Wrecking Ball | Teen Ink

Wrecking Ball MAG

January 26, 2014
By willville SILVER, Williamsville, New York
willville SILVER, Williamsville, New York
5 articles 0 photos 0 comments

American Eagle Outfitters sells a men’s shirt that has green and yellow stripes on a white background. When I saw it, I decided to get it for my brother. While waiting to check out, I saw a man I presumed to be gay wearing the shirt – so I mentally labeled it a “gay shirt” and put it back. Even though I don’t consider myself homophobic, I did not want my brother to wear a “gay shirt.” Instead, I picked a black T-shirt that I thought better represented heterosexuality.
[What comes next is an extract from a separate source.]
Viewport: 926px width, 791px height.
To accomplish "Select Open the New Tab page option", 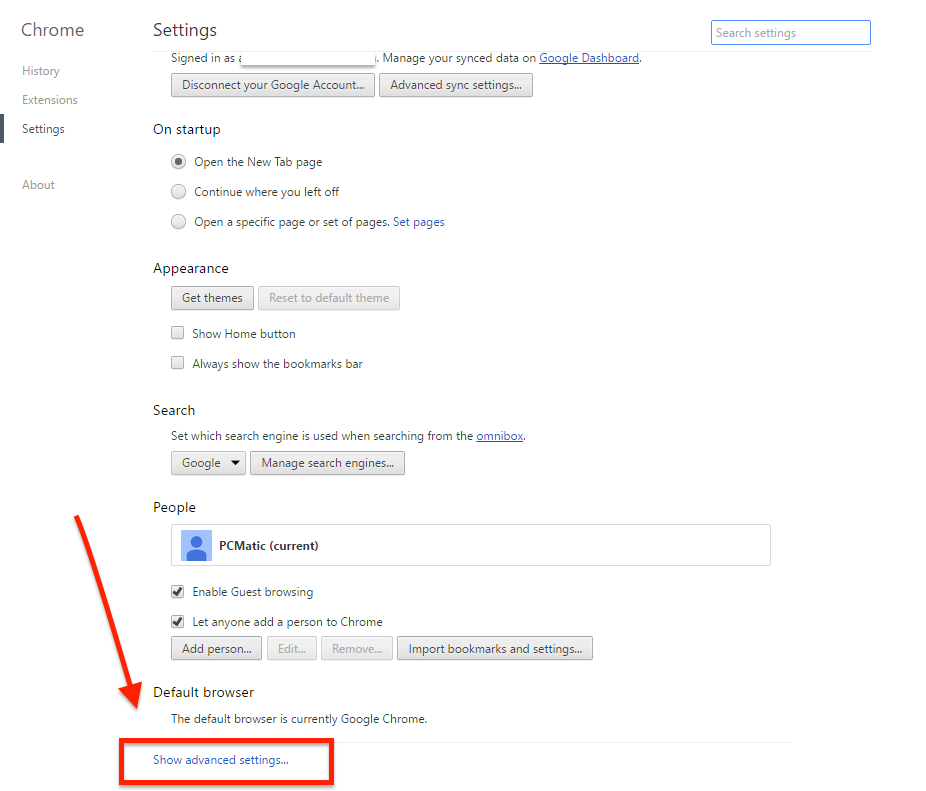I will [178, 162].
I’m in a math class made up of students from all around Buffalo, New York. Every year many new students sign up and drop out, so most of the relationships formed are temporary. I was never close with my classmates.
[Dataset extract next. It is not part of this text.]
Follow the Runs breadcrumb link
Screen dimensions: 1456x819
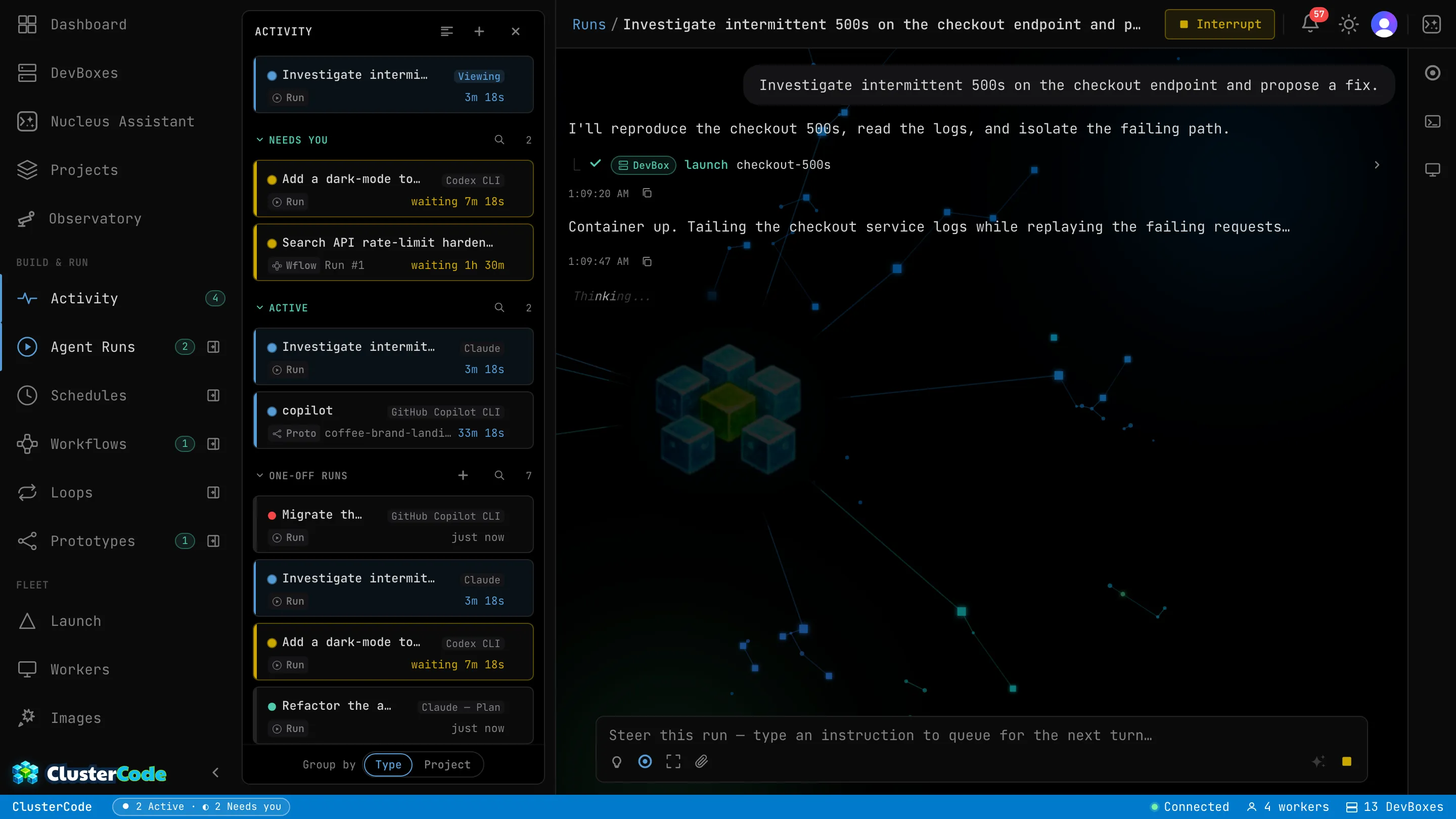(x=588, y=24)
Then Samuel sat next to me. Our class was three hours long, and within a week we became really bored – and so comfortable around each other that we would constantly tease one another. We relentlessly called the other stupid, ugly, fat, smelly, and gay. Our only intention was to pass those long hours of class and snag a couple of cheap laughs.

For instance, Samuel struggled with test grades. He sometimes said, “Why can’t I get good grades?” I would say, “It’s just because you’re stupid.” Whenever I sneezed, Samuel turned to me and screamed, “Shut up!” Occasionally Samuel would look at me and pretend to die from my ugliness. We both considered these insults playful, not offensive.

The teasing made our relationship weird, though. We were so sarcastic that being serious was uncomfortable and foreign. Sometimes Samuel and I would try to have a conversation without insulting each other. It never worked out very well, because once one person said something funny or insulting, it would snowball. I assumed that we just weren’t really good friends.

Two months into our friendship, Samuel wore the shirt I had seen at American Eagle. Because our friendship was based on mocking each other, I told Samuel that he was wearing a “gay shirt.” He laughed, and we began to call that shirt his “gay shirt.”

For these few months, our conversations consisted only of sarcasm and laughter. Then Samuel and I met for coffee one Saturday and he said, “I have to tell you something.” I thought he was going to tell me to shut up or call me ugly. Instead he said, “I’m gay.” When I looked up I was smiling because I thought he was kidding, but then I saw that he looked tense and a bit pink.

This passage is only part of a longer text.